[Collected data entries]
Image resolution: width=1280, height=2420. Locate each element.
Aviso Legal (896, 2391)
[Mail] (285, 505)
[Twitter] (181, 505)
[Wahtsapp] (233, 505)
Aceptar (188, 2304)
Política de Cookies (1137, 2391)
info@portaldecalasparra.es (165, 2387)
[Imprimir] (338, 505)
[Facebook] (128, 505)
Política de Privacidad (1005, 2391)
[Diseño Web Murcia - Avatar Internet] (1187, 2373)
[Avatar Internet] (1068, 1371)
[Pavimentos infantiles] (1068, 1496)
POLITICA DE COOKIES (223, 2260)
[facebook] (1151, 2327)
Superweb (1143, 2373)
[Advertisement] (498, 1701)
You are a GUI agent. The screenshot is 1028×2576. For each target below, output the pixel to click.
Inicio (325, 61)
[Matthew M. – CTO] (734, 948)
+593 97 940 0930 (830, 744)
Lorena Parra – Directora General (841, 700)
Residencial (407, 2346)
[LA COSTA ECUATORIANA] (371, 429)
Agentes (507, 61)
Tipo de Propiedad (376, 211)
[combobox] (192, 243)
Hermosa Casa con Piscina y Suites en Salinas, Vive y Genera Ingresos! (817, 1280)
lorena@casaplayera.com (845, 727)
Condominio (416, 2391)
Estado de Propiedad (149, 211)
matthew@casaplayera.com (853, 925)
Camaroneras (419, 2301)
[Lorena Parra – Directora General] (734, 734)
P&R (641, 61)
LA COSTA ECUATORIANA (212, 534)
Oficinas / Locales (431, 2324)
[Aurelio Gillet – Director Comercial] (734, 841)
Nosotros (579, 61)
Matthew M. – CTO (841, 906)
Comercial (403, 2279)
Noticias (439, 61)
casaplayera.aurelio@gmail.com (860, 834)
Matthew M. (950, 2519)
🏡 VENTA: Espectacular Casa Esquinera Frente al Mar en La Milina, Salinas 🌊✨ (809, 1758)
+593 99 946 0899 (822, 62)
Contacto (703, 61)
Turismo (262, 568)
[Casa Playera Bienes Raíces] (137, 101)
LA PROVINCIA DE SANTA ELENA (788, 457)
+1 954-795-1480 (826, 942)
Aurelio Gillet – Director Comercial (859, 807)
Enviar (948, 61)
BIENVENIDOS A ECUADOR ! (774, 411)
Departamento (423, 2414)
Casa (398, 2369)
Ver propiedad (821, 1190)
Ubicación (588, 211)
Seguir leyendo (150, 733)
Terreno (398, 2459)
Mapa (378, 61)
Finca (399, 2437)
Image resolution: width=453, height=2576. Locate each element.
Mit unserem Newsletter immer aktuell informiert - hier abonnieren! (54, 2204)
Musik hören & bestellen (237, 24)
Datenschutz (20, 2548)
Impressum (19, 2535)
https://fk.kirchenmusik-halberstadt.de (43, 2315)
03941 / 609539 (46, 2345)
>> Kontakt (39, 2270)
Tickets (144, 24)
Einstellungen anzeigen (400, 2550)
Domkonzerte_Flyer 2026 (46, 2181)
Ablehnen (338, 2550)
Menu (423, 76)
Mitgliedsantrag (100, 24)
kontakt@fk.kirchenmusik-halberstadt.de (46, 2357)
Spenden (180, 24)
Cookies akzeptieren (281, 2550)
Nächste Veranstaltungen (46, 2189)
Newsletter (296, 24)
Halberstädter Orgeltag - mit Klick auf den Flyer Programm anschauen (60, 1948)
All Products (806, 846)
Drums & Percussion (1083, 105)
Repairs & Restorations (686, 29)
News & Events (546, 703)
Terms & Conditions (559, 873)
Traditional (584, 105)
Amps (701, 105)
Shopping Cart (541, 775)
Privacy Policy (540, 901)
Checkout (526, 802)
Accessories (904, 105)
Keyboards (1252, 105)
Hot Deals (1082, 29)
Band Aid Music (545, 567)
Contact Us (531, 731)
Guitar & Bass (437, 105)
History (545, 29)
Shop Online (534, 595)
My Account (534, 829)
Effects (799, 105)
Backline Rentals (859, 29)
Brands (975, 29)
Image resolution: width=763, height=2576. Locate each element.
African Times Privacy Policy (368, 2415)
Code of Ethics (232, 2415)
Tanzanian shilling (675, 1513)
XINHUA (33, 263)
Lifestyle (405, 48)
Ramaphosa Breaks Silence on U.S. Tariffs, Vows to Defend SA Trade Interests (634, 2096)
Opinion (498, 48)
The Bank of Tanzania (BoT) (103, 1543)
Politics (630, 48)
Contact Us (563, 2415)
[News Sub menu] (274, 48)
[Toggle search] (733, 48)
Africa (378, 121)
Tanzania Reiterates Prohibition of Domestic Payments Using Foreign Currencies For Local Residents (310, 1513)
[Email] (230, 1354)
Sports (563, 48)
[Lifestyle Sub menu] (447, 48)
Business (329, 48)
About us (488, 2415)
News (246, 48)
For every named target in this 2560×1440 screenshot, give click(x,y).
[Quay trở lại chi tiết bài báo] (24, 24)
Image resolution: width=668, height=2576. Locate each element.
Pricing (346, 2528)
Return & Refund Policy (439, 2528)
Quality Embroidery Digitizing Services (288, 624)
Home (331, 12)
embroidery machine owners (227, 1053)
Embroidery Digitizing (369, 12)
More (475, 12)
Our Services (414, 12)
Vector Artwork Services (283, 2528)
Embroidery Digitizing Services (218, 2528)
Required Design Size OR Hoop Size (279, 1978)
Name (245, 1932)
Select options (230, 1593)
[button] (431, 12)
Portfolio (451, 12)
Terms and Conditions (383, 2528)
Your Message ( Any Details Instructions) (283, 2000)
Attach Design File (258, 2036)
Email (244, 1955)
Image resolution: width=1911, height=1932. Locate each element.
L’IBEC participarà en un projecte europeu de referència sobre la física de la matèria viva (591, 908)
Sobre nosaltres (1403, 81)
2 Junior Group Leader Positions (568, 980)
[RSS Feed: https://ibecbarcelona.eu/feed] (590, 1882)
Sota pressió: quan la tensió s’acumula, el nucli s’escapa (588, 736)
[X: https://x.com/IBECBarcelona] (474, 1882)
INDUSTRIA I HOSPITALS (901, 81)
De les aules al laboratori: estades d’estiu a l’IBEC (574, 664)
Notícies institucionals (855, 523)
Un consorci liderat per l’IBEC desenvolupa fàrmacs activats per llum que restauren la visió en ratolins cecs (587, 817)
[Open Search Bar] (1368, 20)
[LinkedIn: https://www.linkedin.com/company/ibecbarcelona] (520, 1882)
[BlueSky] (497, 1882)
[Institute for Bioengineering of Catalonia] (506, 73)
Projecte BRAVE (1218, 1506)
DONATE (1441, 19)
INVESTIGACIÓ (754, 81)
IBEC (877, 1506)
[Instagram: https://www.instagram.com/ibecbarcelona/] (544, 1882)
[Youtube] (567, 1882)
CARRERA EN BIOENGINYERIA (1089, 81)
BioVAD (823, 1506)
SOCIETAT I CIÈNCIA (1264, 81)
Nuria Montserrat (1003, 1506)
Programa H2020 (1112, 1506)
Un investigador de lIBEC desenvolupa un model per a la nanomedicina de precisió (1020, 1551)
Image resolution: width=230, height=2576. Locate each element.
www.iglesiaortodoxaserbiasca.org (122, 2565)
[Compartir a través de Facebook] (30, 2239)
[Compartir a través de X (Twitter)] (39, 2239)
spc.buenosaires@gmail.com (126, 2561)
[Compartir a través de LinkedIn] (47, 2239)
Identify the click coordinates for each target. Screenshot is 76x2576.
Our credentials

▶ **Description of the task**
Among the records above, find the lines that contain "LinkedIn" and copy every one.

▶ **Reply to the task**
[LinkedIn: https://www.linkedin.com/company/ibecbarcelona] (520, 1882)
[Compartir a través de LinkedIn] (47, 2239)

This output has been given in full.